Matt Moulding gives up The Hut Group’s pledge on £100m loan deal

Moulding gives up Hut Group’s pledge on £100m loan deal in bid to restore confidence after share price collapse

The Hut Group founder Matt Moulding has cancelled a deal that saw him pledge company shares as collateral against a £100million personal loan.

As he strives to restore confidence following a collapse in the share price, the 49-year-old unwound the arrangement agreed before THG floated.

The deal with Barclays saw Moulding put up 28m THG shares as collateral for the loan while his wife Jodie pledged 9.8m, and his holding company FIC Shareco Ltd 144m. 

The Hut Group founder Matt Moulding (pictured) has cancelled a deal that saw him pledge company shares as collateral against a £100m personal loan

An insider said loans of this type, secured against shareholdings, were ‘typical’ for founders who wanted to release wealth almost entirely tied up in their company.

But the pledge of shares – which could have seen Barclays ending up with a near-19pc stake in THG if there were a default – was highlighted as a ‘significant red flag’ in a critical research note by The Analyst this month.

That note accelerated a sell-off in the online retailer’s shares that was already underway.
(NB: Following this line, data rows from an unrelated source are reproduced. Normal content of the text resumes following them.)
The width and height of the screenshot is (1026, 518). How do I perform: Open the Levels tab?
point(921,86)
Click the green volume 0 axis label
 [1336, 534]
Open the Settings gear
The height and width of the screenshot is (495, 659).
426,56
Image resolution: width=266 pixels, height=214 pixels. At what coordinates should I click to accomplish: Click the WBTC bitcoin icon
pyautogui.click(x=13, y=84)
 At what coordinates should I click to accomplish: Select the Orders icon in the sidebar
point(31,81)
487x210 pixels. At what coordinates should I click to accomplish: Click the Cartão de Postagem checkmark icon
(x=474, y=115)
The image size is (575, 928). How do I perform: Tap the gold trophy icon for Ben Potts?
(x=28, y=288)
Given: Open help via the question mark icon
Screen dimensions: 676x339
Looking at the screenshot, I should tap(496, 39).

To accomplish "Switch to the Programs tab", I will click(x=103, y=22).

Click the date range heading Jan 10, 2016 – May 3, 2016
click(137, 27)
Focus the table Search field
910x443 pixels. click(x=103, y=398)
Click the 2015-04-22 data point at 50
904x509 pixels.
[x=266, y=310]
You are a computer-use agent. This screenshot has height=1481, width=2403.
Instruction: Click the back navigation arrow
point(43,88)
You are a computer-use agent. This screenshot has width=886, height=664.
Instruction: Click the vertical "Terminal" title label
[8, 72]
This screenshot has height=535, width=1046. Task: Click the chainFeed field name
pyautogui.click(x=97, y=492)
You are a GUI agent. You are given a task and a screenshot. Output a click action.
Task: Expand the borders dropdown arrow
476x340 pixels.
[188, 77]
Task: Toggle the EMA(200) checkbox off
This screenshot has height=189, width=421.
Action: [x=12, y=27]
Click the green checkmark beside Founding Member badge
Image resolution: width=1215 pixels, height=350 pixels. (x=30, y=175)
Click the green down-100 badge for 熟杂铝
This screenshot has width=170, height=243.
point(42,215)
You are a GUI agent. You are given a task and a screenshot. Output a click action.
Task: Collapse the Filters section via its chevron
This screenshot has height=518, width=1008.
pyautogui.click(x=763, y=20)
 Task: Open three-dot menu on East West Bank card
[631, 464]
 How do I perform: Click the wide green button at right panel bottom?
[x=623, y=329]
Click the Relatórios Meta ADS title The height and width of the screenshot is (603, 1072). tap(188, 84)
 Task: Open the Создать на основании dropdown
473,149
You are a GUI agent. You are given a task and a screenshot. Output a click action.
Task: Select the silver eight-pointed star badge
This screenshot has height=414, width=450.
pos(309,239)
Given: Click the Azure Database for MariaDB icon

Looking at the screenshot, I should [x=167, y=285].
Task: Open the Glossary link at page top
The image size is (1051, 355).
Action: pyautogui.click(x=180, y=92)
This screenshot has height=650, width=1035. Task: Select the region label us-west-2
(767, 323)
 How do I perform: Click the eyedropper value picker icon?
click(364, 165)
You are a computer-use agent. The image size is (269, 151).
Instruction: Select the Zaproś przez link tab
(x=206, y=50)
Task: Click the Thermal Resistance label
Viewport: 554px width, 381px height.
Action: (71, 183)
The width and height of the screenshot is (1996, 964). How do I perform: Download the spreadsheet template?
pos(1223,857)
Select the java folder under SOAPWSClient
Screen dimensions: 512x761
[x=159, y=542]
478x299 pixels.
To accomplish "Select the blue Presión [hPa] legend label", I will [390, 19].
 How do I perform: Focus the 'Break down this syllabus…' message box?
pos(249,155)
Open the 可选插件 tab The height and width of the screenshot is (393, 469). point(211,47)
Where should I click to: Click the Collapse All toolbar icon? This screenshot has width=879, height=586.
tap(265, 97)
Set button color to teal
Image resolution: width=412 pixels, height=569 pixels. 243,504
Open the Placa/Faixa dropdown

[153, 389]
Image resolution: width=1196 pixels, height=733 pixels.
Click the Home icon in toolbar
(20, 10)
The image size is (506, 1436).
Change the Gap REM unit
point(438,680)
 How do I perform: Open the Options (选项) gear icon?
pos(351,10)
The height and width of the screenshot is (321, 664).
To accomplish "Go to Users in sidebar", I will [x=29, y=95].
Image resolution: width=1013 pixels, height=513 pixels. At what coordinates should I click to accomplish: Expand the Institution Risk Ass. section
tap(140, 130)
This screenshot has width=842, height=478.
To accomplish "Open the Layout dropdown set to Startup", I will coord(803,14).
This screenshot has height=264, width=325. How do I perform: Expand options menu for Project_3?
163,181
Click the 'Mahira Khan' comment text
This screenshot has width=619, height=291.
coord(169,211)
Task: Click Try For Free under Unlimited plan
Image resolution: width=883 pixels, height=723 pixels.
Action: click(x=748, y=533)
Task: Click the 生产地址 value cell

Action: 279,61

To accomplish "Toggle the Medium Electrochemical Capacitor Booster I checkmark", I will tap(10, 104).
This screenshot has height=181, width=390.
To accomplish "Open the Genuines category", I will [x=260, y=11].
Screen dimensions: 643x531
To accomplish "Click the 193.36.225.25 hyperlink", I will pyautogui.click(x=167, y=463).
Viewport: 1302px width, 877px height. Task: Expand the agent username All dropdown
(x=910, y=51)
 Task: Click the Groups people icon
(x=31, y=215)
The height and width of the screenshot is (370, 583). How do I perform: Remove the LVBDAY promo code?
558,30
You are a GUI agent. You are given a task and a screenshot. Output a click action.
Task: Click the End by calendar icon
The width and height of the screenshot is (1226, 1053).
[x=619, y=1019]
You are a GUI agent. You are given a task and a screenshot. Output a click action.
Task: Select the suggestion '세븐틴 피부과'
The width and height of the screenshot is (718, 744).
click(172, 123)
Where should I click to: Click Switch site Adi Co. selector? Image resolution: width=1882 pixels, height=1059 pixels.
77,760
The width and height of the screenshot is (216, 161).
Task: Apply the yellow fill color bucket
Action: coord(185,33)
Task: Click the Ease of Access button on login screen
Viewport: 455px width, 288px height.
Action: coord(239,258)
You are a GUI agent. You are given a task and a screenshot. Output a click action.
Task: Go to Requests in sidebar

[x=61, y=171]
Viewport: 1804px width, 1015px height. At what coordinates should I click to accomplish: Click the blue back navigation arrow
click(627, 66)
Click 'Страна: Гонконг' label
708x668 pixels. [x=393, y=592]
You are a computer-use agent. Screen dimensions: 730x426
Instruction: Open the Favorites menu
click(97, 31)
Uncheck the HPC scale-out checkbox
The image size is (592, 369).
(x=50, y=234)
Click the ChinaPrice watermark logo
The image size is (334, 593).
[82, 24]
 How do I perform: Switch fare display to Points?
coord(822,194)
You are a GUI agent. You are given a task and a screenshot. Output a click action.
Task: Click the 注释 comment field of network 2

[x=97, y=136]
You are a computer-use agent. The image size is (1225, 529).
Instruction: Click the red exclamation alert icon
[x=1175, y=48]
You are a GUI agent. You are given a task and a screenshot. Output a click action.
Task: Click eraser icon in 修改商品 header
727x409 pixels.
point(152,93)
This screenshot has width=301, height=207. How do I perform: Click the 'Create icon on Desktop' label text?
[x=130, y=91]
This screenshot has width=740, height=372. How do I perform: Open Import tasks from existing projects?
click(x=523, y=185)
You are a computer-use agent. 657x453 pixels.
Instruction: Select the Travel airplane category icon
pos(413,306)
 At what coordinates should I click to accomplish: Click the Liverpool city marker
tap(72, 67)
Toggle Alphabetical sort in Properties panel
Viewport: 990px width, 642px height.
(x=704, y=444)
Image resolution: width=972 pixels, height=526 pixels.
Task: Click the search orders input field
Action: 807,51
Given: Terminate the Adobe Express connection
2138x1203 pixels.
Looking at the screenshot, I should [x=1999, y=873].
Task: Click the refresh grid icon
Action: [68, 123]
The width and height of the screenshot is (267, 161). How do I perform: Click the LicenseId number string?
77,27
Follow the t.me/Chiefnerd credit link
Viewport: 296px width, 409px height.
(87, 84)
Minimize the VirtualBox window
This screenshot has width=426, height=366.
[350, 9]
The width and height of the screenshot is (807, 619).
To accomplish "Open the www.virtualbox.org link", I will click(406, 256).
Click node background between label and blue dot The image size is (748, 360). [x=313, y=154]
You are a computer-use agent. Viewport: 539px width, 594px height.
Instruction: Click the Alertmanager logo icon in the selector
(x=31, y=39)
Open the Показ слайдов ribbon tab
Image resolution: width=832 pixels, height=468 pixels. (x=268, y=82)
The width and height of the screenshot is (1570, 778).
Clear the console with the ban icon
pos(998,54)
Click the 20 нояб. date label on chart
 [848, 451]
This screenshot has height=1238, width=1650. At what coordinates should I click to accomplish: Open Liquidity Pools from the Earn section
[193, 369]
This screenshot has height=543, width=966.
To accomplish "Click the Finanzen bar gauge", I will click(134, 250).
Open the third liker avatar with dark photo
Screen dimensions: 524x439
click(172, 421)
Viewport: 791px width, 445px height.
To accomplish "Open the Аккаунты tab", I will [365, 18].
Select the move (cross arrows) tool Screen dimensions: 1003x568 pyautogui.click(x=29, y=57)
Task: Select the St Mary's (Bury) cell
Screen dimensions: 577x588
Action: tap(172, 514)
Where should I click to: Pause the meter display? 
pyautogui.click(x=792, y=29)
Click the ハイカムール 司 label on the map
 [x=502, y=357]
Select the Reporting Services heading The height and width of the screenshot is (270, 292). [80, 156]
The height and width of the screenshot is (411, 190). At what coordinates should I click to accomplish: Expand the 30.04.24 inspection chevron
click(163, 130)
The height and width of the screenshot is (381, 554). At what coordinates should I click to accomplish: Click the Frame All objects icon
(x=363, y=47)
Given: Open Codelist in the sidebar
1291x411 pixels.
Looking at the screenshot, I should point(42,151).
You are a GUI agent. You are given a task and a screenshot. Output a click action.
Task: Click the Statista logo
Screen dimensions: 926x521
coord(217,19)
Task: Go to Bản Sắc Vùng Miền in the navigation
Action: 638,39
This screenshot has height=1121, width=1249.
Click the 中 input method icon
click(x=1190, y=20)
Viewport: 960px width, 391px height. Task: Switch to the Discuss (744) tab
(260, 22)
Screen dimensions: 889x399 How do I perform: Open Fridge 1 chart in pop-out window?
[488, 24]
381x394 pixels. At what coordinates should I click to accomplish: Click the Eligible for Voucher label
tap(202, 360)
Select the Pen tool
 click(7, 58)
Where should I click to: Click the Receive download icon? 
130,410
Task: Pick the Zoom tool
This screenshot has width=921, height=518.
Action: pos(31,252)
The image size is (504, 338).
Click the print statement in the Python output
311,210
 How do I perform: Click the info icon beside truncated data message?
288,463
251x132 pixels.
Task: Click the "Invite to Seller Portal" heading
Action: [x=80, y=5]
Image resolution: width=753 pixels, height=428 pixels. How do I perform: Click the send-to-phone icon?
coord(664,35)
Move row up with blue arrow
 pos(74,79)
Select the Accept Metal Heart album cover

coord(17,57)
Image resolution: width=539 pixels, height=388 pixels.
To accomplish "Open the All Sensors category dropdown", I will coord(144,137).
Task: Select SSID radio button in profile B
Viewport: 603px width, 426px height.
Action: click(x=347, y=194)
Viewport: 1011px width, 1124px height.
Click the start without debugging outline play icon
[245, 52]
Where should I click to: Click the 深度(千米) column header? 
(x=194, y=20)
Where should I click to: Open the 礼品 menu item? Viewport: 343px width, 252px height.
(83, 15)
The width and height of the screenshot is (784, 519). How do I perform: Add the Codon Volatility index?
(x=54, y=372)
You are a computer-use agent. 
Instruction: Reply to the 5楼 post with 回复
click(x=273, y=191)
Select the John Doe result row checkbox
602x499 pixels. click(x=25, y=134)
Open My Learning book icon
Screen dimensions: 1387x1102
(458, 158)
The crisis mounted after a disastrous presentation by Moulding to investors last week that saw the shares crash 35 per cent in two hours.

Blaming short-sellers, Moulding told the Mail at the time: ‘It has not been a great day.’

He has since moved to rid the company – whose brands include Lookfantastic and Espa – of governance quirks to halt the falling share price.

He has surrendered his ‘golden share’, which gave him the right to veto takeovers for three years, enabling the stock to enter the FTSE 100. 

The firm is also on the hunt for a new non-executive director, and is reportedly in advanced talks with Andreas Hansson, a senior SoftBank executive.

The share price has stabilised – and rose 1.4 per cent or 4.6p to 330p yesterday – despite the firm not yet addressing concerns over Ingenuity.

Moulding remains executive chairman, meaning there is no independent chairman. He is also THG’s landlord, pocketing £19.4million from the company in rent each year.

He has claimed an all-share bonus, worth £830million at the time, for pushing THG’s share market value temporarily above £7.25billion. A trading update for three months to September is due on Tuesday.

Analysts at Jefferies said: ‘Ultimately it is a confirmation of ongoing strong trading progress and upbeat revenue expansion at Ingenuity which will be critical to a rebound in THG’s valuation.’